L’isolement
et la trahison de la grève dans le secteur pétrolier français contre les coupes
du président Nicolas Sarkozy dans les retraites constituent une importante
expérience politique pour la classe ouvrière internationale, ainsi que pour les
travailleurs en France encore en grève contre Sarkozy. Après deux semaines de grèves,
et de brutales actions policières anti-grève contre
lesquelles les syndicats n’ont organisé ni manifestations de masse ni
grèves de solidarité, les travailleurs du pétrole ont voté vendredi pour
rentrer au travail.
Cette
expérience aura servi à démasquer une fois de plus la politique de
collaboration de classe que poursuit le NPA (Nouveau parti anticapitaliste) de
Olivier Besancenot. Ce parti a réagi à cet événement en cachant la trahison des
syndicats et de la « gauche » bourgeoise par des phrases pseudo-radicales
mensongères.
C’est
une question critique de stratégie de classe pour les travailleurs de mettre à
nu la politique du NPA. Sa fonction objective est d’empêcher les
travailleurs de rompre avec la bureaucratie syndicale, laquelle n’a pas
caché que sa stratégie était d’isoler et de trahir toute section de la
classe ouvrière qui engage le combat contre les coupes de Sarkozy. En
protégeant les syndicats, le NPA agit en opposant direct de la stratégie
avancée par le World Socialist Web
Site : la formation de comités d’action indépendants des
syndicats et des partis « de gauche » afin d’organiser des
grèves politiques de masse pour renverser le gouvernement Sarkozy.
Besancenot,
qui a gardé le silence durant la dernière semaine de la grève dans le secteur
pétrolier, a accordé dimanche une longue entrevue au Parisien. Évitant entièrement la question des mesures ordonnées par
Sarkozy pour briser la grève ainsi que la complicité des syndicats, il a permis
aux syndicats et aux partis bourgeois « de gauche » de s’en
tirer à bon compte.
À
la question de savoir si « le mouvement s’essouffle »,
Besancenot a répondu : « La reconduction de la grève générale
n’est d’ailleurs pas passée loin. »
C’est
à se demander comment Besancenot a pu en arriver à une telle conclusion. Il
n’y a eu aucune tentative sérieuse pour organiser une grève générale. Et
aucune lutte n’a été menée contre ceux qui s’opposaient publiquement
à une grève générale, notamment : la CGT (Confédération générale du travail),
son chef Bernard Thibault, et le reste de la bureaucratie syndicale.
Thibault
a dénoncé les appels à une grève générale comme étant « abstraits »

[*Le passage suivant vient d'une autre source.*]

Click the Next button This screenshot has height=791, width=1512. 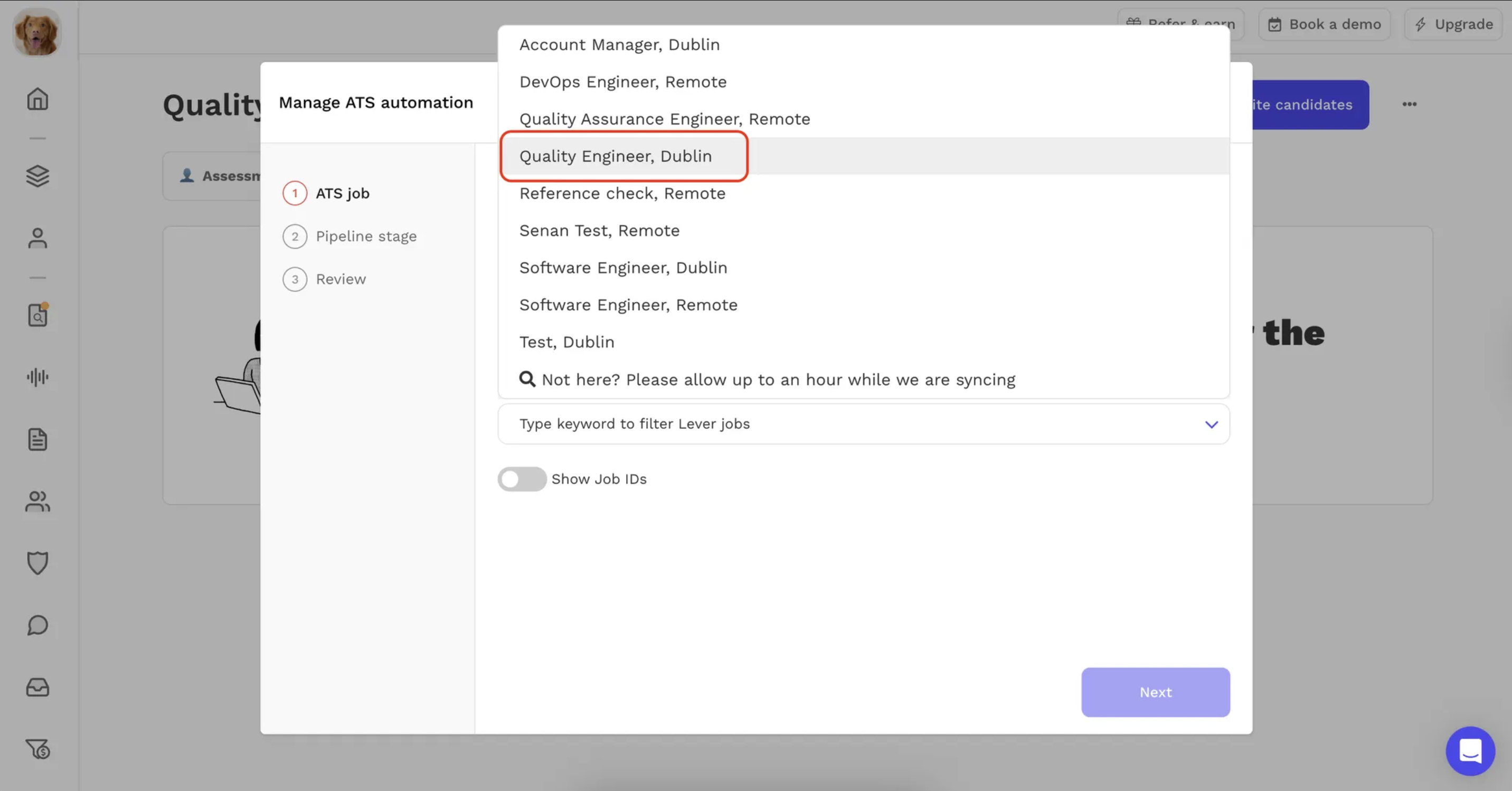coord(1155,692)
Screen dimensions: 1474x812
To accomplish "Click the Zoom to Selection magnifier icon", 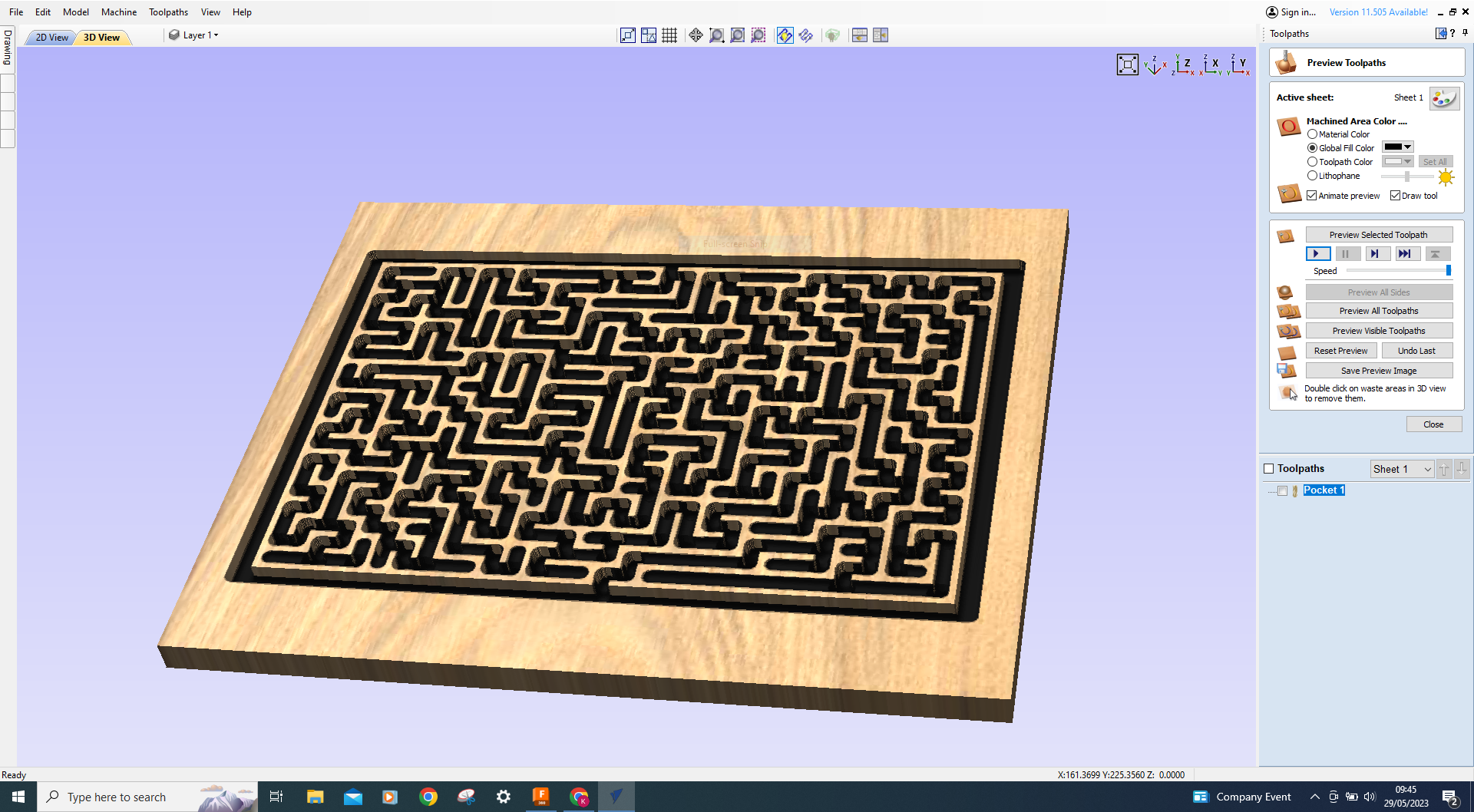I will (758, 35).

et « abscons ». Comme les événements ultérieurs allaient le montrer,
l’opposition de Thibault à une grève générale faisait partie d’une
stratégie plus large visant à isoler les grévistes et à négocier avec le
patronat dans le dos des travailleurs. Thibault s’est abstenu de défendre
les travailleurs du pétrole contre les attaques de l’Etat, et la CGT
refuse maintenant de dévoiler les détails de l’entente qu’il a
négociée, en vertu de laquelle le travail a repris dans les terminaux
pétroliers de Marseille.
Pas
une seule figure de l’establishment politique « de gauche » n’a
dénoncé le rôle pourri joué par la CGT. Comme l’a noté Le Monde avec reconnaissance la semaine
passée, Besancenot faisait partie de ceux qui ont évité de critiquer Thibault
et les autres bureaucrates. Le quotidien a écrit : « Depuis début
octobre, Olivier Besancenot a rangé ses critiques à l'égard des syndicats jugés
trop mous et ses appels à un "nouveau Mai 68". »
Affirmer
que les syndicats sont passés « pas loin » d’une grève générale
est de mentir effrontément sur leur trahison de la lutte des travailleurs.
Le
reste de l’entrevue du Parisien
s’est largement concentrée sur les relations du NPA avec le PS (Parti
socialiste), le principal parti de gouvernement en France de type bourgeois
« de gauche ».
Le
PS a émis une série de communiqués déroutants afin de cacher son accord de fond
avec les coupes de Sarkozy. Il s’est opposé au projet de Sarkozy
visant à repousser techniquement l’âge minimal de la retraite de 60 à 62
ans, tout en soutenant l’allongement de la période requise de cotisation
à 41, puis 41,25 annuités. Vu que l’apprentissage et l’internat ne
sont généralement pas pris en compte dans le calcul de la période de
cotisation, son seul allongement tend à repousser l’âge minimum de la
retraite jusqu’à la mi- ou la fin-soixantaine.
Sur
la question de ses relations avec le PS, Besancenot a expliqué : « Le
PS était prêt à se mêler à une campagne unitaire pour défendre la retraite à 60
ans, en disant que la réforme du gouvernement n’était pas juste. On est
d’accord sur le combat, mais nos divergences commencent avec le projet.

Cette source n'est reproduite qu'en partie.